[Required action]
Reproduce exactly the lines of the listing from the one containing "This screenshot has width=2576, height=1415." to its final line, both included.
___
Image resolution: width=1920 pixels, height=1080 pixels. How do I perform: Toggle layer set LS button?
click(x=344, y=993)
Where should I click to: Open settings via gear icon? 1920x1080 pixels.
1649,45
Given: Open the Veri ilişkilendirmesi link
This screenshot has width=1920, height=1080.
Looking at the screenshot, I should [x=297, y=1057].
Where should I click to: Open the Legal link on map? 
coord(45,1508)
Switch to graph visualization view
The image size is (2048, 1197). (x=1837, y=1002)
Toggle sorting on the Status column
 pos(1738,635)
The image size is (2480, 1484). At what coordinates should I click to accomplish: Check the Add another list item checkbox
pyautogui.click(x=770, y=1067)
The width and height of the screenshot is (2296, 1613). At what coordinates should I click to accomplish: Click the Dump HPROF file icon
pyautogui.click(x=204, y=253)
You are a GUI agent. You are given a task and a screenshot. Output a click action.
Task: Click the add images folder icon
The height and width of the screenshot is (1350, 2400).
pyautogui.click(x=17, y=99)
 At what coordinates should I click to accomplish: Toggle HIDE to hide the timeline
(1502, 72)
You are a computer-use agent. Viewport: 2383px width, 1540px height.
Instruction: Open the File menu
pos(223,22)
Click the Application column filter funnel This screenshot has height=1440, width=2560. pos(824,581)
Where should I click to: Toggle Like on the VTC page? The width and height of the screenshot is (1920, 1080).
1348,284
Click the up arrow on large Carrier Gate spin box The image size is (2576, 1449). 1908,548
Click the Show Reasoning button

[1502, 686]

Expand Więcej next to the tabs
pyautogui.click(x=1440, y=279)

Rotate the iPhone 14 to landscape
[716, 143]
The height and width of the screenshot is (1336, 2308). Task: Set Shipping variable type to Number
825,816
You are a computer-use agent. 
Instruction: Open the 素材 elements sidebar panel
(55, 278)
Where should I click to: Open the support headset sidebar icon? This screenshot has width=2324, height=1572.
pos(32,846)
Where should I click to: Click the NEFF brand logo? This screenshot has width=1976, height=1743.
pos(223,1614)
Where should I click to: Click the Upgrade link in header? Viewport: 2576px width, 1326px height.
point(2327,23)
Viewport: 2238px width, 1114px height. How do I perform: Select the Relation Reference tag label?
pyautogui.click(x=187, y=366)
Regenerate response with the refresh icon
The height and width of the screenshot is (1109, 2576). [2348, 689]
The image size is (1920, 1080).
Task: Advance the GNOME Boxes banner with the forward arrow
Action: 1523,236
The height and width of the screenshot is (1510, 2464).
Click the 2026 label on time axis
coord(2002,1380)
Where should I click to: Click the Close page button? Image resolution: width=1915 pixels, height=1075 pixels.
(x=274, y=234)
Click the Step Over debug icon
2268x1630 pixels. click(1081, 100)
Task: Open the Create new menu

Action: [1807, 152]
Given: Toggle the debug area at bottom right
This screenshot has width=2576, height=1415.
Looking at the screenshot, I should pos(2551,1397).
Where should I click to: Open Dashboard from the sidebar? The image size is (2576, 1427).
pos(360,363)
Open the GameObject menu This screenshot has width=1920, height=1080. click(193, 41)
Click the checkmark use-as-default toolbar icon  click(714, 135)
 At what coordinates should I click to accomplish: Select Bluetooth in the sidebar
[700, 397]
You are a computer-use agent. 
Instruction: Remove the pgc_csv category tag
___
[Expected output]
This screenshot has width=2576, height=1415.
Looking at the screenshot, I should pos(2551,1397).
Where should I click to: Open Dashboard from the sidebar? The image size is (2576, 1427).
pos(360,363)
Open the GameObject menu This screenshot has width=1920, height=1080. click(193, 41)
Click the checkmark use-as-default toolbar icon  click(714, 135)
 At what coordinates should I click to accomplish: Select Bluetooth in the sidebar
[700, 397]
You are a computer-use agent. 
Instruction: Remove the pgc_csv category tag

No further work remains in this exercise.